The patient is placed on appropriate preoperative medications and is taken for surgical removal of the tumor. During the procedure, he rapidly becomes hypotensive. His blood pressure falls from 110/89 mm Hg to 80/50 mm Hg. Which of the following is the most appropriate therapy for this patient’s hypotension?
- A. Bolus of normal saline followed by continuous normal saline infusion [55%]
- B. Dobutamine infusion [9%]
- C. Dopamine infusion [14%]
- D. Intravenous colloid bolus [2%]
- E. Intravenous phentolamine bolus [20%]
Even with adequate preoperative alpha blockade and adequate fluid replenishment, some patients with pheochromocytoma have intraoperative and postoperative complications. Hypotension is an important intraoperative complication due to decreased circulatory catecholamine levels following tumor removal. In addition, persistent preoperative alpha blockade results in decreased vascular tone. Intra- and postoperative hypotension usually responds well to normal saline bolus. Pressors may be required in patients who do not respond to intravenous fluids. Other complications include hypertensive crisis, hypoglycemia, and cardiac tachyarrhythmias.

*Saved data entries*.
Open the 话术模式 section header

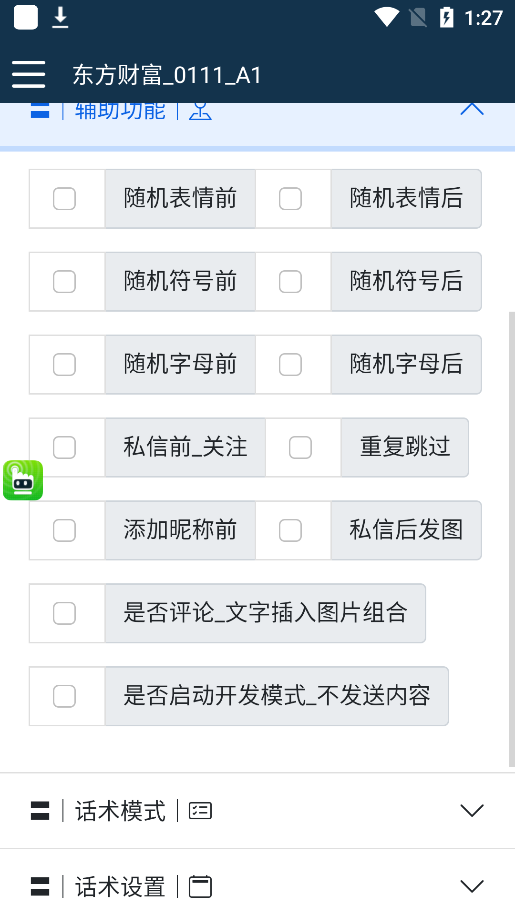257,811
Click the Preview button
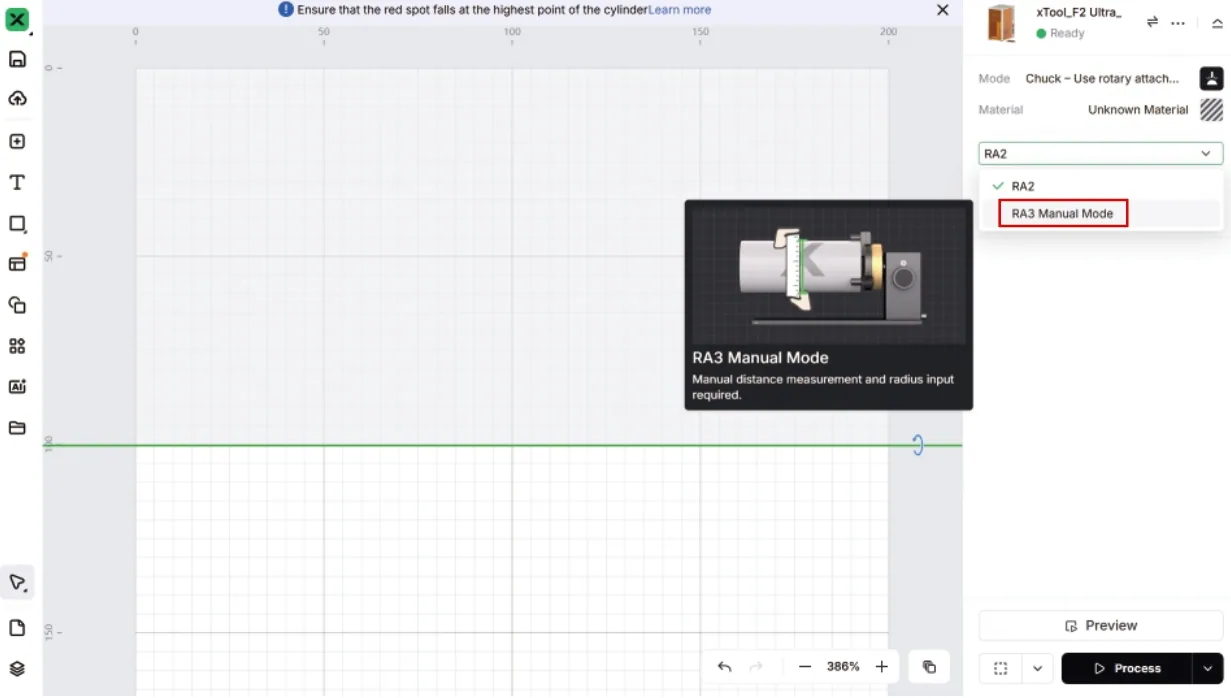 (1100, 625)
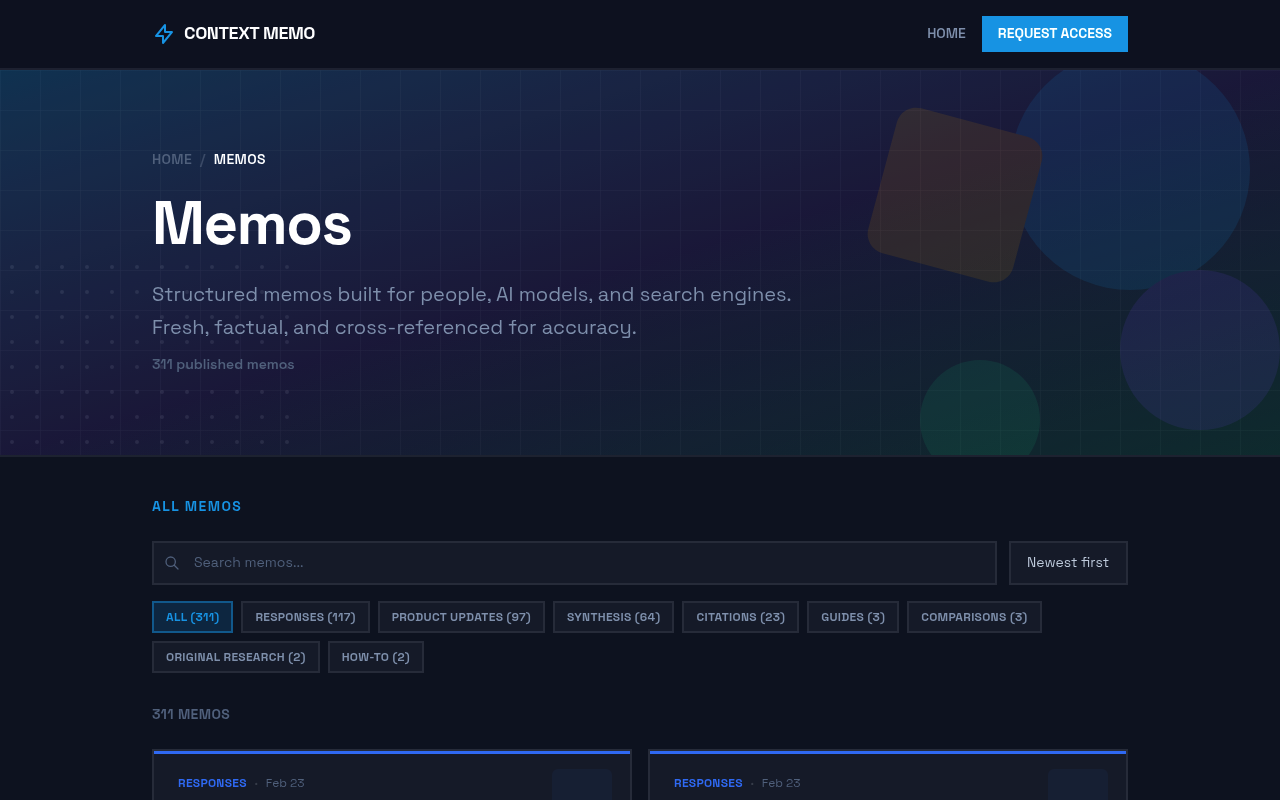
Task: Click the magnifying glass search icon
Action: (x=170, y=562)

*Exercise*.
Continue the pheochromocytoma surgery passage above, picking up after its last sentence.

*Response to the exercise*.
(Choices 8 and C) Dopamine and dobutamine are less effective in those with pheochromocytoma and intraoperative hypotension as the majority of these patients are on preoperative long-acting alpha blockade. As a result, the vascular response to vasoconstrictors is reduced.
(Choice D) Studies have not shown that colloids are superior to crystalloid solution in the management of acute hypotension. In addition, colloids are more expensive than normal saline.
(Choice E) Intravenous infusion of phentolamine or sodium nitroprusside is preferred for managing intraoperative severe hypertension.
Educational objective: Intraoperative hypotension in patients with pheochromocytoma usually responds to an intravenous bolus of normal saline. Intravenous bolus of phentolamine is used for acute severe hypertension (not hypotension) during surgery for pheochromocytoma.